Considérant que les revenus des médias ont chuté de façon dramatique dans le même espace-temps, grugés par la concurrence parasitique des GAFAMS passant de 2 364 millions à 722 millions, soit une perte globale de 70 %.
Considérant que la couverture des nouvelles locales est grandement en danger par la réduction de la taille des salles de nouvelles en région et par la disparition de nombreux médias locaux.
Considérant que le travail des journalistes et des autres travailleurs et travailleuses de l’information est vital pour le maintien de la démocratie et pour la capacité qu’a le mouvement syndical d’occuper l’espace public.
Considérant que la désinformation et les théories du complot gagnent du terrain et que le journalisme professionnel est plus que jamais essentiel à la vérification des faits et pour assurer la pluralité des voix et des points de vue dans les débats démocratiques.
Considérant que la dévalorisation de la profession et du travail des journalistes est une arme utilisée de tout temps par la droite pour empêcher le public d’être informé de manière crédible et avérée.

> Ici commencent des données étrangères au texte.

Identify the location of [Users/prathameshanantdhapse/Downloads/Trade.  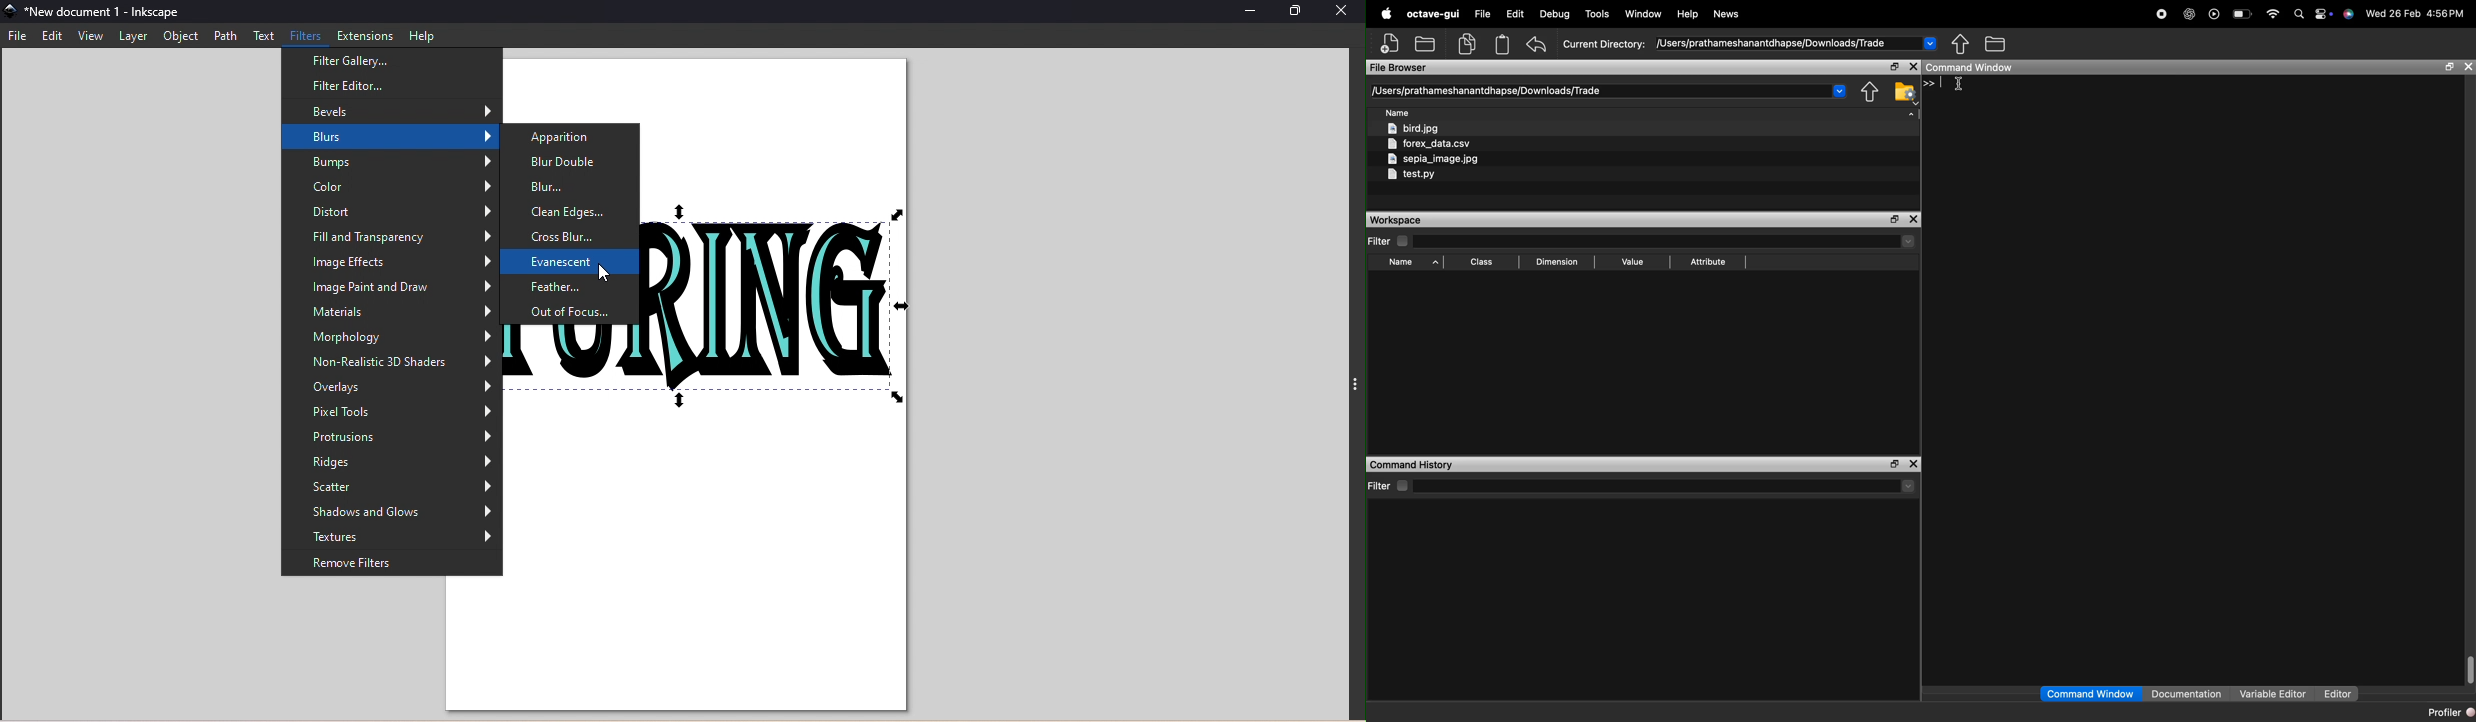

Considérant l’enfermement de plus en plus prégnant de la population dans des chambres d’écho restreintes et inaccessibles à la mixité des idées et la place de plus en plus grande que prend maintenant l’intelligence artificielle dans le traitement et la sélection des informations, pillant sans rétribution dans le travail des médias.
Il est proposé :
Que la CSN et ses organisations affiliées reconnaissent la valeur du travail journalistique et sa contribution afin de maintenir les populations informées des enjeux politiques, sociaux et syndicaux.
Que la CSN et ses organisations affiliées fassent la promotion de l’utilisation des médias québécois comme principaux vecteurs de leurs engagements et dépenses publicitaires, notamment auprès des employeurs et du gouvernement.
Que la CSN et ses affiliés soutiennent la FNCC dans sa campagne de sensibilisation et d’éducation aux médias L’information un bien public, en invitant des représentants de la FNCC à venir rencontrer leurs membres
Que la CSN et ses organisations affiliées fassent pression sur les divers paliers de gouvernement afin qu’ils soutiennent financièrement les médias professionnels afin de garantir leur survie dans le contexte actuel qui les met en grand danger.